The truth was that upstairs in my room, I had been thinking I kind of wanted the soup. It had been so long. I’d eat just the plain broth. I’m not the strictest vegetarian, anyway. But that was before I saw the poor naked bird being groped like that.
Mom wasn’t sure how to proceed.
“You can still make it,” I told her, taking hold of a fresh carrot, as if to emphasize for both of us the vegetable presence in the meal.
She filled the pot with water and put it on a burner before sitting next to me at the table. It felt a little too close.
“How are you?” she said.
I remembered a meeting with the school guidance counselor a few years ago that began the same way.
“Fine,” I said now, trying to make it sound like the obvious truth.
“Everything okay with you and Neel?”
I hadn’t told her anything about what had happened at the mall, but she’d gathered enough clues to form a realistic picture. My mood on the way home was far different from what it had been when we’d left the house hours prior.
“We’re good,” I said.
“What about Isla and Brooke? They haven’t been over in so long.”
Even worse than not having Charlie here to cook was not having him here to keep my mom from having the time and space to grill me.
“Isla’s been busy with theater. Brooke is Brooke. She comes and goes, depending on what guy she’s into at the moment. We eat lunch together most days. It’s not like I don’t see them.”

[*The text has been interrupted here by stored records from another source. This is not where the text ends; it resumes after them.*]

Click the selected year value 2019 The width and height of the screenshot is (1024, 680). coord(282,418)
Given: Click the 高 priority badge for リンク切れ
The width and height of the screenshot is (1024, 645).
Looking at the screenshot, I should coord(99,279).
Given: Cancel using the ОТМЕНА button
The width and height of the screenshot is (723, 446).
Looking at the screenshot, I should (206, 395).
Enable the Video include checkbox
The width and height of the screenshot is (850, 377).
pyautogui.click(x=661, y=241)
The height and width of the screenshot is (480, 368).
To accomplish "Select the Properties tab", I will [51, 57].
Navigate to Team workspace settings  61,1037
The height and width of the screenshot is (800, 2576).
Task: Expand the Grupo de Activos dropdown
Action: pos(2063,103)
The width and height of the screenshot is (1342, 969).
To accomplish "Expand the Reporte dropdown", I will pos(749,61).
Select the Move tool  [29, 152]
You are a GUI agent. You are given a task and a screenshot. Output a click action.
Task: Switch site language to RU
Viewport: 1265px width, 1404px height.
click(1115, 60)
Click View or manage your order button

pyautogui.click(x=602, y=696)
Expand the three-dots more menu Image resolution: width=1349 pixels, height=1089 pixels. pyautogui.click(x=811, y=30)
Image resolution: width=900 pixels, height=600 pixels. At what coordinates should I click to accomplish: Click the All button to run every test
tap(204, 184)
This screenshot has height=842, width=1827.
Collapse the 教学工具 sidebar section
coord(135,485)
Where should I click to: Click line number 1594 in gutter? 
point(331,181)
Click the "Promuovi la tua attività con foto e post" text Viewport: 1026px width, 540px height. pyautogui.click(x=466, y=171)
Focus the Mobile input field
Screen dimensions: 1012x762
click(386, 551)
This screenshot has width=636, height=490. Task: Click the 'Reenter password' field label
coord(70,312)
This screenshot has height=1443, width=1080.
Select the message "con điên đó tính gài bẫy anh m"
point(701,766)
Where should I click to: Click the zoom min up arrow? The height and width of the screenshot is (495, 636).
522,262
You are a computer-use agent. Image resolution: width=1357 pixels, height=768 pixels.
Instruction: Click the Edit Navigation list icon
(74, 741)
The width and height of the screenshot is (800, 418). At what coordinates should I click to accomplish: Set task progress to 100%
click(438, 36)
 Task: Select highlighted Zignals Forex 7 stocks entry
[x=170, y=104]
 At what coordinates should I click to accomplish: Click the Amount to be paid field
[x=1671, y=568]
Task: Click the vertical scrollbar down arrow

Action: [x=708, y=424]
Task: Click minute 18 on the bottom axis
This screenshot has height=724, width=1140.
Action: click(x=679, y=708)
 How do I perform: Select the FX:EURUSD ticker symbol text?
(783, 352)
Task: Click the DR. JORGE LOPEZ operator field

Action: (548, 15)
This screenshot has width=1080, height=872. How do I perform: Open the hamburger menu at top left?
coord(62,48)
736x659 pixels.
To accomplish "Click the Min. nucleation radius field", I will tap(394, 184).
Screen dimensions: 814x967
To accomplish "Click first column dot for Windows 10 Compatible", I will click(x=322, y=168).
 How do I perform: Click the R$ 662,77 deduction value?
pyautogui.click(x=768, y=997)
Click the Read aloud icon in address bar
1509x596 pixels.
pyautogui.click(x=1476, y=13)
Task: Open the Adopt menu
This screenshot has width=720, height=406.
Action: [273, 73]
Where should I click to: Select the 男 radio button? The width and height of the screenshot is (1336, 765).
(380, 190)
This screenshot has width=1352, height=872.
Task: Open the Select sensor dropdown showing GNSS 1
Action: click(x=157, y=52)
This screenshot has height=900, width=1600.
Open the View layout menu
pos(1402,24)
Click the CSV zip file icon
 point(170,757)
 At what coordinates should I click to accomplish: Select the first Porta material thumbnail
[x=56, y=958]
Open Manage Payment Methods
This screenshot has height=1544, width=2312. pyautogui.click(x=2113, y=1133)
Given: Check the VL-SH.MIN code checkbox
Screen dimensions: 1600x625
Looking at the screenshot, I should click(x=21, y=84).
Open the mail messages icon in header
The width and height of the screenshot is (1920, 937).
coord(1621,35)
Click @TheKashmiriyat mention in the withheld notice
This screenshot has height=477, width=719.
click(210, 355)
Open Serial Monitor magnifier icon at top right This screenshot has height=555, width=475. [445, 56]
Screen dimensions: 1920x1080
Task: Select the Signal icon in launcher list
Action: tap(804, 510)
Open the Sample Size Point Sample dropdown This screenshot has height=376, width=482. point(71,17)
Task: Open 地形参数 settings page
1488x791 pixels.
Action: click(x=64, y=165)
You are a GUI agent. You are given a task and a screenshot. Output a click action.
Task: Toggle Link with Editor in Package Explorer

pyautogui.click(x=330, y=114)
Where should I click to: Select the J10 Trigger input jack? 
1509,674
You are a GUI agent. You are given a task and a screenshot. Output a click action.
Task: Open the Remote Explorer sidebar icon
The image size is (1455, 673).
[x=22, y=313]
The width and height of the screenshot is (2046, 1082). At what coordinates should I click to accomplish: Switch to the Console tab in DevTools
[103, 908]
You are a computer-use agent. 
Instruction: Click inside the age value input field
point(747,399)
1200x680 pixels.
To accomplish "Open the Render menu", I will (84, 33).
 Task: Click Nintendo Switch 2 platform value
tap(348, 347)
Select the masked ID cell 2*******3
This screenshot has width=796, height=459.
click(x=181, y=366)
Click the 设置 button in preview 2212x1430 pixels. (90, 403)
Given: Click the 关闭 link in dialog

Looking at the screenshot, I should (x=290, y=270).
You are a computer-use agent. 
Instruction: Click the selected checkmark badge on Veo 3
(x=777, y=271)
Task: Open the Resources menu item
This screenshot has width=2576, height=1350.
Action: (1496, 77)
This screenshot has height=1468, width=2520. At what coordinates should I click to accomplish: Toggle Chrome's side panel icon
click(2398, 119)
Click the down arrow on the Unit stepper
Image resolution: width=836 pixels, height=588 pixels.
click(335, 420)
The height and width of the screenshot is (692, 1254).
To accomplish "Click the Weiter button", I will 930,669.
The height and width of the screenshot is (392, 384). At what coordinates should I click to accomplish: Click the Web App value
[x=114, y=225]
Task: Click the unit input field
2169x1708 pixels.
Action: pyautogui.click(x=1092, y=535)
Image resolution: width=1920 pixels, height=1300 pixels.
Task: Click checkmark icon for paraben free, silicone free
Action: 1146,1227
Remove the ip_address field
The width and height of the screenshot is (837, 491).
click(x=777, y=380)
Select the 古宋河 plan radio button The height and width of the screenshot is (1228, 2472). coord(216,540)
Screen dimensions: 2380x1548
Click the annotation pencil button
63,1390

She nodded one too many times.
“What?” I said.
“I’m just asking. I don’t know. You seem…
”
The way she talks sometimes, tiptoeing as if I’m so breakable. Or it’s like fishing, casting a line in every direction until I finally bite. I wasn’t biting.
“You seem a little distant lately. I get the sense you’re feeling all these things, but you never say what they are.”
“You have no idea what I’m feeling.”
“That’s why I’m asking.”
“You’re assuming.”
Her hand fell to the table, reaching, but not fully. “If there’s something you’re holding in and you want to talk…”
I was holding everything in—every single thing.
“I’m not holding anything in,” I said.
“Tegan.”
I pushed back my chair. “What, Mom?”
She calibrated her voice, a real professional. “I know that’s not true.”
It made me laugh. “What do you know? What do you think you know?”
She breathed in, inhaling all the air available to her. “I can never say the right thing.”
“Just say what you want to say, Mom. Is that so hard? What now? I haven’t been late to homeroom once since the last time. I finished my essay for English like I said I would. I told you I’d start babysitting again if you really want me to. I don’t get it. What else do you want from me?”
“I know you email your father.”
It felt like I’d been dunked inside the burning pot of water.
“You went into my computer,” I said.
“No,” she insisted.
“If I wanted you to know, I would have told you. But I didn’t, did I?”
“It was an accident. I wasn’t trying to pry.”
I was up from my chair, boiling over. “You are such a bad liar.”
“Tegan, if I wanted to lie to you, I wouldn’t have brought it up. I would have just pretended I didn’t know.”